桃の花を溺れるほどに愛してる
「申し訳ありません、お父様。僕、お酒はちょっと……」


 ……えっ。そうだったの?

 もしかして、車の中で変にぎこちなかったのって、お父さんと会うことじゃなくて酒が飲めないことを気にしていた……からなのか?


「あっはっは。それなら仕方ないな。というか、そんなにかたくならなくても大丈夫だぞ?“お父様”だなんて暑苦しいしな」

「しかし……」

「俺には蓮二(れんじ)っていう名前があるんだから、名前で呼んでくれ。あっ……それと、妻のことも“お母様”じゃなくて、胡桃(くるみ)って呼んでくれて構わないからな」


 うん。

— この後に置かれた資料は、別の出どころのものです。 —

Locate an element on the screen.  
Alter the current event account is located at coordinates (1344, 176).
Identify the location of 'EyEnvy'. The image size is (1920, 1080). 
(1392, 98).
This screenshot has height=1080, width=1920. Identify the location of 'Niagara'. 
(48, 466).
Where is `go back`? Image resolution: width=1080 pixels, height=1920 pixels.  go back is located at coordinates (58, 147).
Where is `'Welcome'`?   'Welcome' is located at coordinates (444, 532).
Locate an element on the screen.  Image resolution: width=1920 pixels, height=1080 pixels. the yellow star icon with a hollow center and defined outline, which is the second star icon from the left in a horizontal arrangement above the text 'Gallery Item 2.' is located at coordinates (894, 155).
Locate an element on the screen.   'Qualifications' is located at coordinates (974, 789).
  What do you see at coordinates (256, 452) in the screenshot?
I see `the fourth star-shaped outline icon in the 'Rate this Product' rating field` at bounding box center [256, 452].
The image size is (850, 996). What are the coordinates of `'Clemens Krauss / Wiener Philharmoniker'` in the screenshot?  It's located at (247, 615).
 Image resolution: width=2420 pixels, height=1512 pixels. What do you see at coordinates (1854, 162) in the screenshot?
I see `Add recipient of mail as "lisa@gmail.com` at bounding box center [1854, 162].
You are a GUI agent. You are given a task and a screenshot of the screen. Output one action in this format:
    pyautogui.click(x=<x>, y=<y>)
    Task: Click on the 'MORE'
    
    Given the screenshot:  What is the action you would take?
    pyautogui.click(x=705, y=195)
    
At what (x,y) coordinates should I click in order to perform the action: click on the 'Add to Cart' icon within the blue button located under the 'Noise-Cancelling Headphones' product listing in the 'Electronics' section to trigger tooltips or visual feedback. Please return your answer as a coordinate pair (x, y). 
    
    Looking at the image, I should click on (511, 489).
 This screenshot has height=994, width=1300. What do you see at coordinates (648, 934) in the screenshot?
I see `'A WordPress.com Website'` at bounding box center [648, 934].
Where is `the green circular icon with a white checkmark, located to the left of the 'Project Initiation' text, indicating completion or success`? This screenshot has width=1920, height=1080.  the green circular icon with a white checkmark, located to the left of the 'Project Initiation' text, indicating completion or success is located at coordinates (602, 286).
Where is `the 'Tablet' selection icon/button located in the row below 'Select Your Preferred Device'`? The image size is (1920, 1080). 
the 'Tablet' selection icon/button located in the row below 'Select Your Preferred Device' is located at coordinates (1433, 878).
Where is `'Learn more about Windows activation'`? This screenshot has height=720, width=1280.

さっすが私のお父さん。豪快というかなんというか……。


「それでは、お言葉に甘えて……」

「俺も春人くんって呼んでいいかな?」

「あっ、はい。蓮二さんのお好きなように呼んでください」


 早々とうちに溶け込んでいる春人を見て、私は安堵の息を吐いた。

 よかった。春人とお父さんの相性はいいみたいだし、私も一安心。

 ちらりとお母さんを見ると、「ね?大丈夫だったでしょ?」と言わんばかりにウインクをした。

 ――こうして、春人と私の家族の挨拶は、とっても楽しい時間になったのだった。